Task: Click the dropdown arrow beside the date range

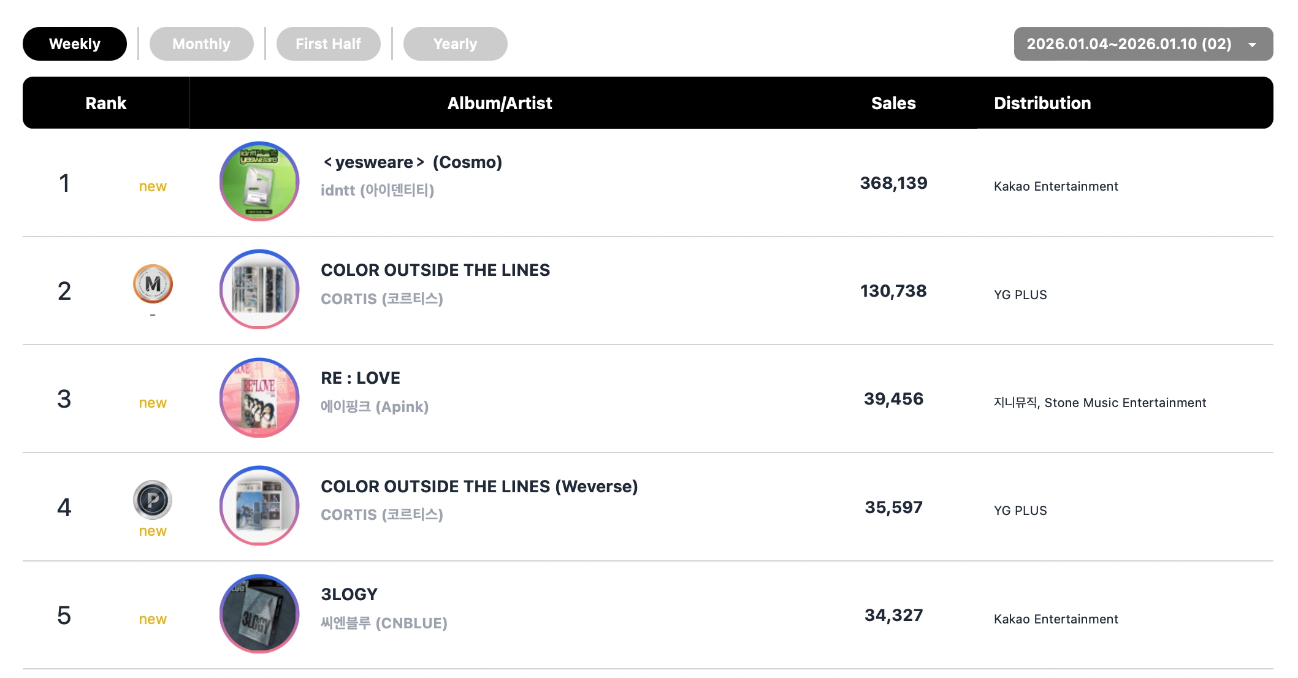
■ ■ ■ ■ ■
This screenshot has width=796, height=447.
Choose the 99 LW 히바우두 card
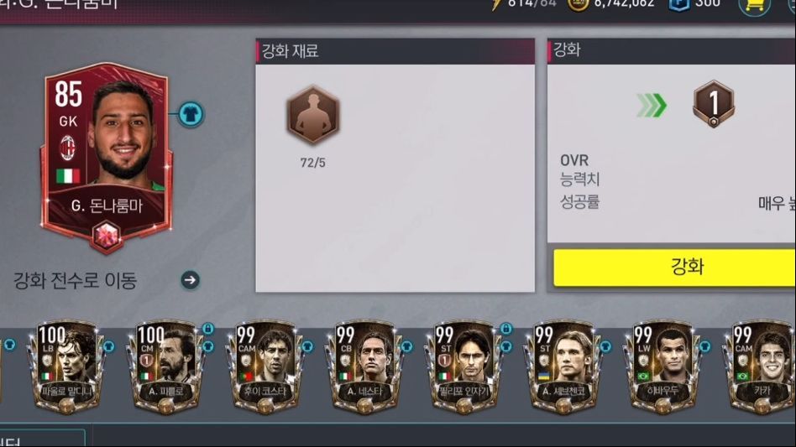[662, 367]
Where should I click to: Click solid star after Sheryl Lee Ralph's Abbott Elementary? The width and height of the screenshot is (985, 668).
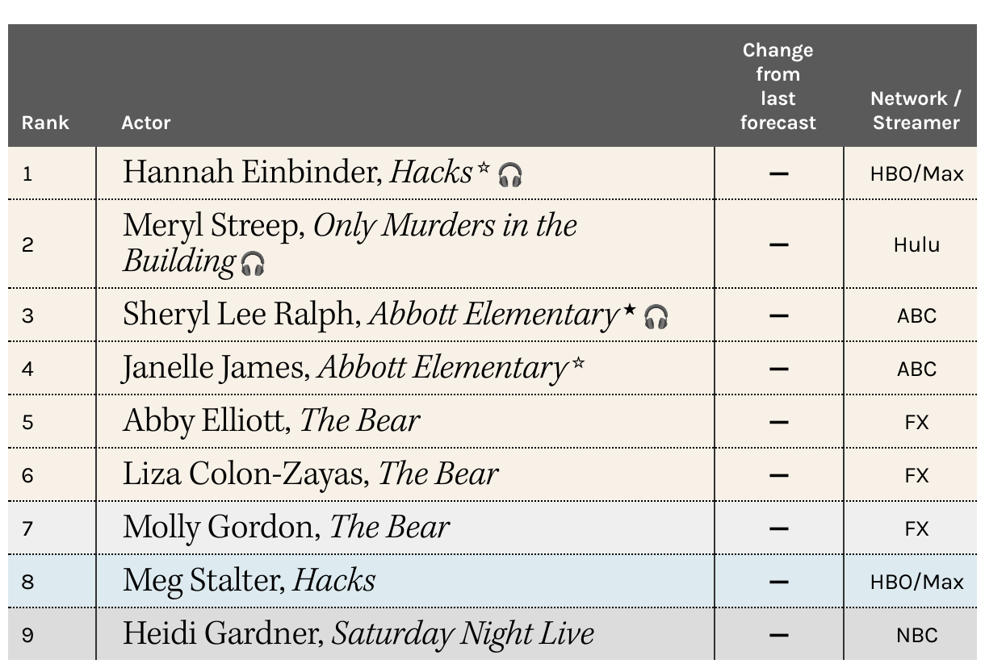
■ ■ ■ ■ ■
Look at the entries above. Say how many lines have the word "screenshot", and give only the number.

§ **Answer space**
2